DATA LISTING:
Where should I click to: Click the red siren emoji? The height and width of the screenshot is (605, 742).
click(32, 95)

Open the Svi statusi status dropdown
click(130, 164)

---

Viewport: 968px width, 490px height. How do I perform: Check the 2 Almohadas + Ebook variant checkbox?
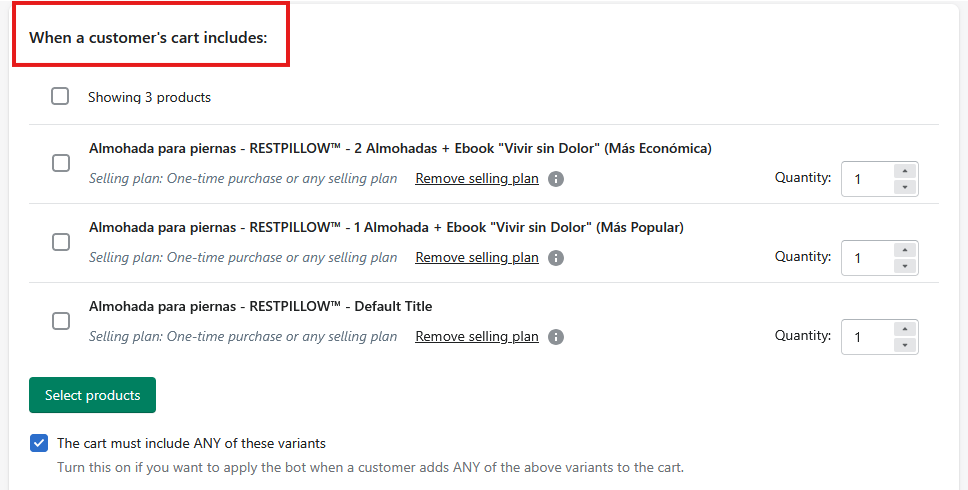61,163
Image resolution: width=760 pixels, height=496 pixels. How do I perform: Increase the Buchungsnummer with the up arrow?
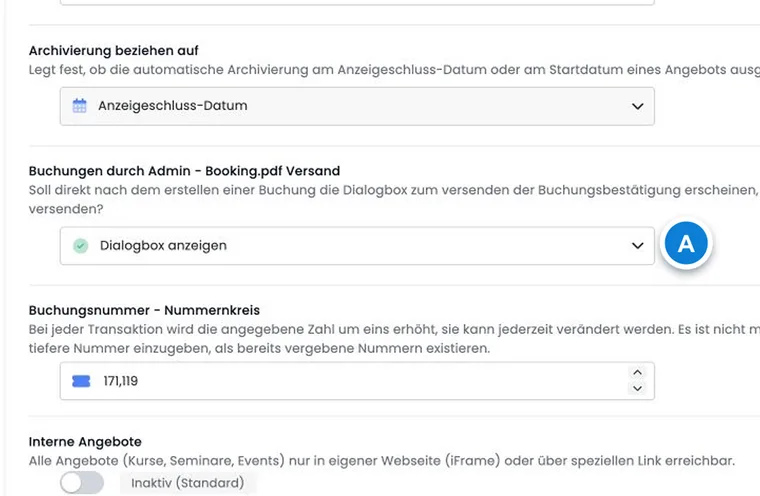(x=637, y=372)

SHORT TASK: Please format the part of the items that opens with the line containing "Image resolution: width=760" and closes with the line containing "(x=637, y=372)" as a numbered list, omitting blank lines. Leave the pictures out of your answer.

TASK SOLUTION:
1. Image resolution: width=760 pixels, height=496 pixels. How do I perform: Increase the Buchungsnummer with the up arrow?
2. (x=637, y=372)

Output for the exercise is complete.